Insect species with sequenced genomes are being proposed as models to study the molecular basis of disease [38]. Interestingly, it has been demonstrated that T. castaneum sequences are 70% more similar to human than Drosophila genes [39]. In T. castaneum, benzene increased the expression of Rdl, Grd, Hiscl2, Chs2, Ecr, and Usp genes, with significant differences between groups (treated and control).

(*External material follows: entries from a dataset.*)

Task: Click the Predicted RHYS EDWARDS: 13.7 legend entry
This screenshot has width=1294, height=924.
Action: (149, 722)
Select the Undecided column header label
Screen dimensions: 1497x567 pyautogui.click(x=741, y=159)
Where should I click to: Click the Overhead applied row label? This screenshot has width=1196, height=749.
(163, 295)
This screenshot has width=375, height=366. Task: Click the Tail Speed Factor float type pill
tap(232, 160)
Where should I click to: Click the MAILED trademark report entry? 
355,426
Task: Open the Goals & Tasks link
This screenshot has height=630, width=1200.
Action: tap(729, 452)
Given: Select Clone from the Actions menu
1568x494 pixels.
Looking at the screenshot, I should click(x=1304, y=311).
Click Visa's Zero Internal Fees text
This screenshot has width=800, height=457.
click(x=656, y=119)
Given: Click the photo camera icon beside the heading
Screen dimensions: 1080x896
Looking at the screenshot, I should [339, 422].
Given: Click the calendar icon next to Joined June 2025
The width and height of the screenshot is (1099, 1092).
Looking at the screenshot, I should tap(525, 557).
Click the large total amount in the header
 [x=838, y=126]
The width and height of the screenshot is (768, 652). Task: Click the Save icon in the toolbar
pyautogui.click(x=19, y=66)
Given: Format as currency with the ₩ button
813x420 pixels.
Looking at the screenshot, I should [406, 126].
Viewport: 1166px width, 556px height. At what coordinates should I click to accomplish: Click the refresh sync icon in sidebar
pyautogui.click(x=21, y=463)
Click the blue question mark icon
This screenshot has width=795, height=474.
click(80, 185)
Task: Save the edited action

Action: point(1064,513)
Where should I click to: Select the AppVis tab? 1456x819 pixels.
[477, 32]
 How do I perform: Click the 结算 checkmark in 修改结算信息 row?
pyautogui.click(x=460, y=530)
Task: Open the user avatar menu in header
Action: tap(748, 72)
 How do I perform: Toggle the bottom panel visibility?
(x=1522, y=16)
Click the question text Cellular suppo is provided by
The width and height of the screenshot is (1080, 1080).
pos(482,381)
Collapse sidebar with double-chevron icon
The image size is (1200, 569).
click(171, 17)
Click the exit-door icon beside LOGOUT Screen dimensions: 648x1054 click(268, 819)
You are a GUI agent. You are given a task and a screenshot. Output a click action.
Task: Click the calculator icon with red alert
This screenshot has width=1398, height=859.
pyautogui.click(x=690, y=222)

Recent studies report that the chronic benzene exposure, even at levels below the current U.S. occupational standard, perturbs many genes, biological processes, and pathways [41]. Their effects include the generation of free radicals, which leads to oxidative stress, immune system dysfunction, and decreased immune surveillance [41], in addition to affecting pathways of biotransformation, glutathione synthesis, fatty acid and cholesterol metabolism, and others [42]. This compound is metabolized mainly by the enzyme cytochrome p-450; however, in this study no activation of this gene was observed, perhaps due to differences between mammals and non-mammals [43]. Interestingly, benzene exposure resulted in classic symptoms of central nervous system (CNS) depression [44], and possessed neurotoxic and behavioral effects [45]; in this study, the insects exposed to this chemical showed expression of Rdl, Hiscl2, and Grd genes, which are related to neurotransmission.

5. Conclusions

In summary, naphthalene and benzene were toxic to T. castaneum. Naphthalene provoked the activation of genes related to oxidative stress, metabolism, and reproduction. Benzene overexpressed genes related to neurotransmission and reproduction. T. castaneum may be used as an alternative animal model for toxicity testing, since it provides an accessible system for evaluating distinct signaling pathways, similar to those found in superior organisms, with minor ethical concerns.